Opposition

En l’an 2E 580, dans le camp de l’unité de Lothelil, tous vaquaient à leurs occupations. Cela faisait maintenant plusieurs mois que le campement était établie. Depuis leur arrivée, deux ancres avaient été fermées et un rituel abrogé. Les éclaireurs enquêtaient sur le réseau des adeptes. La routine s’était installée naturellement. Ici, comme à la caserne, tout avait sa place. Ce matin là, un messager de Prime-tenure arriva avec des nouvelles d’Auridia et s’entretint avec le commandant et ses officiers. Le roi Altmer était décédé quelques semaines auparavant. Durant le couronnement du prince Naemon, la princesse Ayreen, première héritière du défunt roi, réapparut en revendiquant son accession au trône. Les hautes instances couronnèrent donc Ayreen plutôt que son frère. La reine Ayreen, comme première action de son règne, fit ratifier les traités pour la constitution du Domaine d’Aldmérie et se lança dans la guerre des Alliances.

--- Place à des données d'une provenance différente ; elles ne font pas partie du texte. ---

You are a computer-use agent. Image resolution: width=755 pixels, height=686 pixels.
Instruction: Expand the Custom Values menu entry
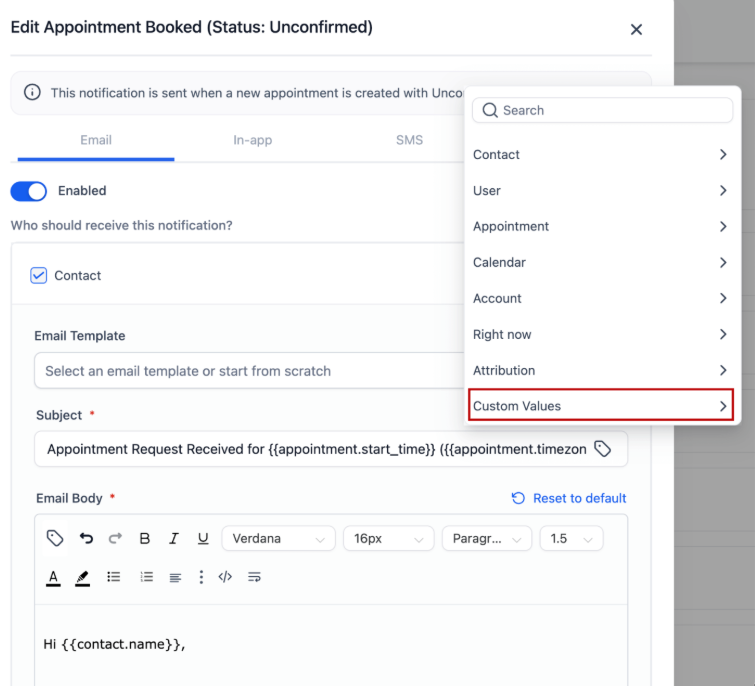601,406
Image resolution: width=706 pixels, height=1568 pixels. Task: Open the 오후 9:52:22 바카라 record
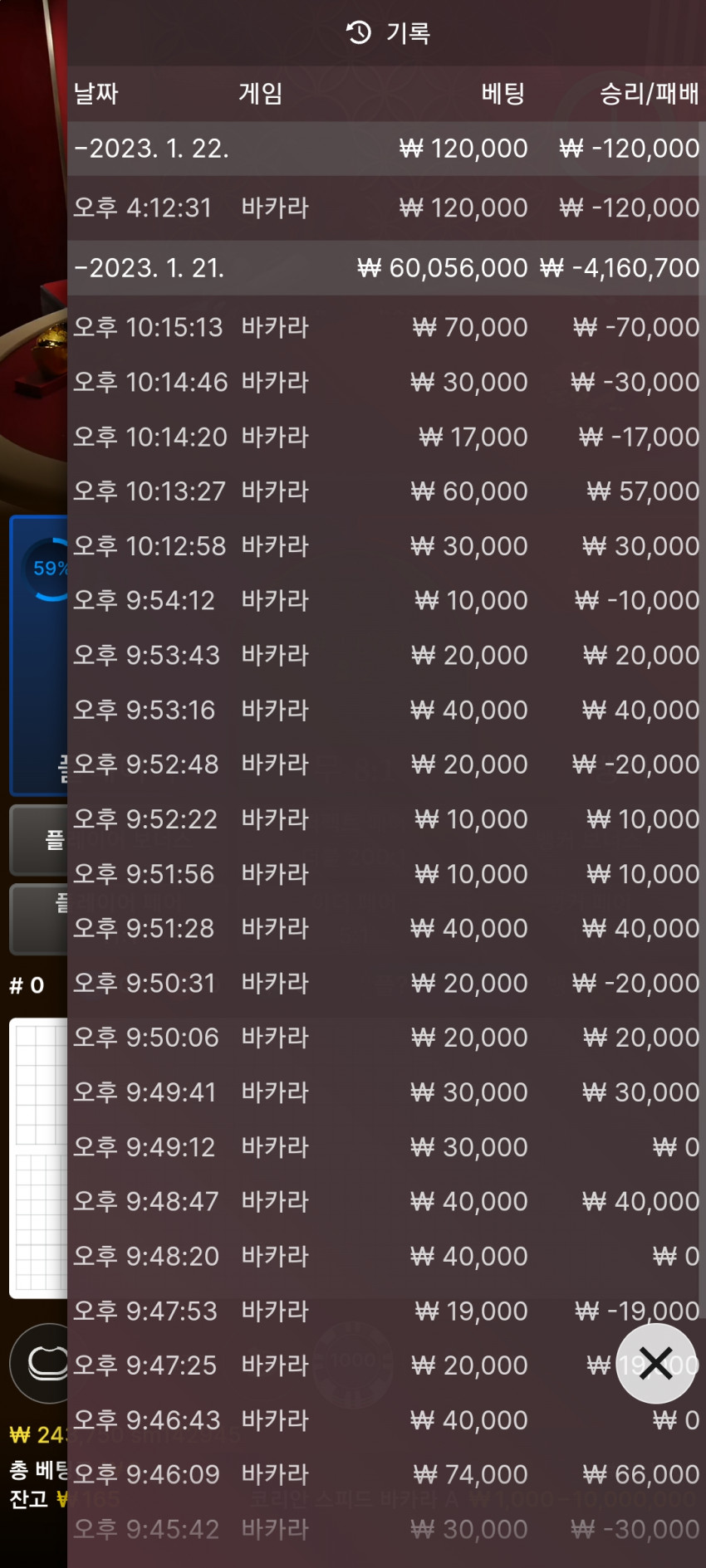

Le commandant questionna le messager sur les desseins de la reine. Celui-ci lui expliqua que la reine semblait s’intéresser particulièrement au trône de Cyrodil. De faite, la reine rapatriait toute son armée à Faneracine, devenue la capitale du Domaine. A ce mandement, le commandant tapa du poing sur la table, faisant sursauter toutes les personnes présentes. Lothelil ne s’était encore jamais emporté en dehors de la présence exclusive de ses officiers. Il congédia le messager d’un geste exaspéré avant de se laisser tomber sur une chaise. Le commandant se passa une main sur le visage et ouvra le débat sur la raison d’un tel ordre. Abandonner le combat contre le prince Daedra au profit de la guerre des Alliances n’était en rien la vocation de l’unité, tous les officiers étaient unanimes. Bien d’accord avec ces officiers, le commandant Lothelil dépêcha alors son officier le plus diplomate, Aren Hirindiel, et quelques uns de ses meilleurs combattants pour se rendre à Faneracine défendre leur mission. Le reste de l’unité resterait stationnée à Prasin et continuerait le combat durant leur absence.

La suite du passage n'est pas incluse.